Source material
****************
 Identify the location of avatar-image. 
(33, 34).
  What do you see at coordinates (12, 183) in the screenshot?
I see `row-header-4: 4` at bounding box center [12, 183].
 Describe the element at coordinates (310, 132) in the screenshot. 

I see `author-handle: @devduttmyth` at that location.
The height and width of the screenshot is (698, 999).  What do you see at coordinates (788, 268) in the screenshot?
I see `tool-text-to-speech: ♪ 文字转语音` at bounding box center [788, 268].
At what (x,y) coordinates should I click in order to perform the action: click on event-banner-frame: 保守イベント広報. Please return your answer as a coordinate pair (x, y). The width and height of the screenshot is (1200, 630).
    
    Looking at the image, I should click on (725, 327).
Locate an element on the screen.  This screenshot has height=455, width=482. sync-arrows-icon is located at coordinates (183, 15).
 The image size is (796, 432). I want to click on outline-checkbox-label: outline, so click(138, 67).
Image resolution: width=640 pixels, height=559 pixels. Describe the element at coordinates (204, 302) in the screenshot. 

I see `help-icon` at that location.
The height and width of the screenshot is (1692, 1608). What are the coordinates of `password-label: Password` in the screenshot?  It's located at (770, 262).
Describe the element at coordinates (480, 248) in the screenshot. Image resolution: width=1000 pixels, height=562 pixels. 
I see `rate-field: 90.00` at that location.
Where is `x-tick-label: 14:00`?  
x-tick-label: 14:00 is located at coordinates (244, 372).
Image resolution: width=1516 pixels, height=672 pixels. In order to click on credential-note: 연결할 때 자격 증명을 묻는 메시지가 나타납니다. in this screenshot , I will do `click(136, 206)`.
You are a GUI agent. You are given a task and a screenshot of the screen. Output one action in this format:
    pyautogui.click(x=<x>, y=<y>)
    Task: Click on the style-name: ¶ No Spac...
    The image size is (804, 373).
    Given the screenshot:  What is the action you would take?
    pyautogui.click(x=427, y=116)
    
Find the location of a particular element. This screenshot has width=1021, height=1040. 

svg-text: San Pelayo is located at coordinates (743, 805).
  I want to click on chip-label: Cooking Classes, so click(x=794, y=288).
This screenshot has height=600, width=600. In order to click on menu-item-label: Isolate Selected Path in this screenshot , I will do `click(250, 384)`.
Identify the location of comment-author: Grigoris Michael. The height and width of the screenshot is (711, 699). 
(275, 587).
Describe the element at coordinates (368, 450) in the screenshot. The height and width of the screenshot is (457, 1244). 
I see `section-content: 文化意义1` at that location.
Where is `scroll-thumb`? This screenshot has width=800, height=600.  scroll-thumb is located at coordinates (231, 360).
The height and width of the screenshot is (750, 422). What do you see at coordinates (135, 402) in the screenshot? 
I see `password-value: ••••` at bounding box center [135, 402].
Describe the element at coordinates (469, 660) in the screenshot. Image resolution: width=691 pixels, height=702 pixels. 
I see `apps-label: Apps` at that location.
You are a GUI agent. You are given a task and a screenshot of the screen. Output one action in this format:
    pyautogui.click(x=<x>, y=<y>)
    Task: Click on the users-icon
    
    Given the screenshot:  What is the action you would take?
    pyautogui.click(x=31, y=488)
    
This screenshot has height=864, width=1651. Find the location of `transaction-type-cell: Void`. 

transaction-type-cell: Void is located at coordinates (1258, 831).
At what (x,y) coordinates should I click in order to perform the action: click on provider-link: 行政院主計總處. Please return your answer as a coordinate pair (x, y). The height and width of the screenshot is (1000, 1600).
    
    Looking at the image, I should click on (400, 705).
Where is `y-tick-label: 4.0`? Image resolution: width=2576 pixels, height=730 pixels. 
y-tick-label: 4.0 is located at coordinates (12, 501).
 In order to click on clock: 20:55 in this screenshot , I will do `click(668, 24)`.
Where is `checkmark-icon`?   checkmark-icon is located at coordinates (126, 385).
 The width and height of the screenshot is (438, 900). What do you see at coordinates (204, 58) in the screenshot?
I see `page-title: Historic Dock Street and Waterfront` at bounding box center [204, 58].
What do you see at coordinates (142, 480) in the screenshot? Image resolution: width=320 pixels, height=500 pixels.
****************
Task to carry out
Update the entries starting with the line that contains "The height and width of the screenshot is (750, 422)." and going on through the line that contains "transaction-type-cell: Void is", and write out only those lines again with "GUI agent" changed to "interface agent" and everything else left as it is.

Answer space
The height and width of the screenshot is (750, 422). What do you see at coordinates (135, 402) in the screenshot? 
I see `password-value: ••••` at bounding box center [135, 402].
Describe the element at coordinates (469, 660) in the screenshot. Image resolution: width=691 pixels, height=702 pixels. 
I see `apps-label: Apps` at that location.
You are a interface agent. You are given a task and a screenshot of the screen. Output one action in this format:
    pyautogui.click(x=<x>, y=<y>)
    Task: Click on the users-icon
    
    Given the screenshot:  What is the action you would take?
    pyautogui.click(x=31, y=488)
    
This screenshot has height=864, width=1651. Find the location of `transaction-type-cell: Void`. 

transaction-type-cell: Void is located at coordinates (1258, 831).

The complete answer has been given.